Ailenin diğer ihtiyaçları için eşlerden biri, birliği ancak aşağıdaki hallerde temsil edebilir:
1. Diğer eş veya haklı sebeplerle hakim tarafından yetkili kılınmışsa,
2. Birliğin yararı bakımından gecikmede sakınca bulunur ve diğer eşin hastalığı, başka bir yerde olması veya benzeri sebeplerle rızası alınamazsa.
Maddenin Gerekçesi Şu Şekildedir:
Yürürlükteki Kanunun 154 ve 155 inci maddelerini kısmen karşılamaktadır. Madde İsviçre Medeni Kanununun 166 ncı maddesine uygun olarak yeniden düzenlenmiştir.

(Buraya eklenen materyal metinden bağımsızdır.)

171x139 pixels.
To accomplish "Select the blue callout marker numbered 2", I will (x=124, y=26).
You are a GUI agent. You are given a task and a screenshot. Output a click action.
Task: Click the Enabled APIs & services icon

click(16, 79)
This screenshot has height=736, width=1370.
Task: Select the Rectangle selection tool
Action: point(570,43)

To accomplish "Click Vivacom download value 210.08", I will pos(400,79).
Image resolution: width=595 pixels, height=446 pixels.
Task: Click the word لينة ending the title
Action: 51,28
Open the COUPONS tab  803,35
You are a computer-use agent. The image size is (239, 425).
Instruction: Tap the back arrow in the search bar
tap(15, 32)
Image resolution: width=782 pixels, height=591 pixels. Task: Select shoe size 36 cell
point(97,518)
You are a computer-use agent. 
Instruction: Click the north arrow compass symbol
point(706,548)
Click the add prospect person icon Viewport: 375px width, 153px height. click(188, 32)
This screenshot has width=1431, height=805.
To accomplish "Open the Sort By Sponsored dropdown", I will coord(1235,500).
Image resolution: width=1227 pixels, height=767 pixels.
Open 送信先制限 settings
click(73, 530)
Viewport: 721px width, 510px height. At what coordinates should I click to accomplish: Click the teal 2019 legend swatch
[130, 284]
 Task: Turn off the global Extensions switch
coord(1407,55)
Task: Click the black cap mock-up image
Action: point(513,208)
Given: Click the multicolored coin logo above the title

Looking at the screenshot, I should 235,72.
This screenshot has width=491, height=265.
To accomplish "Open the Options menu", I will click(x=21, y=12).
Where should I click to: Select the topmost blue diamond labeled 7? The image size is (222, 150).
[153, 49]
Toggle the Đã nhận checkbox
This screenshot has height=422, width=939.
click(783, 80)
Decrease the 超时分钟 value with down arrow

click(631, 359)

Kanunun tümünde olduğu gibi bu maddede de kabul edilen kadın-erkek eşitliği esası uyarınca evlilik birliğini her iki eş de temsil edebilecektir.
Ailenin sürekli gereksinimleri için her iki eş, temsil yetkisine sahip olacaktır. Diğer hallerde bir eşin tek başına hareket etmesi, diğer eşin rızasına veya hakimden izin alınmasına bağlıdır. Ancak istisnai hallerde bu rıza veya izin alınmadan da hareket edilebilecektir.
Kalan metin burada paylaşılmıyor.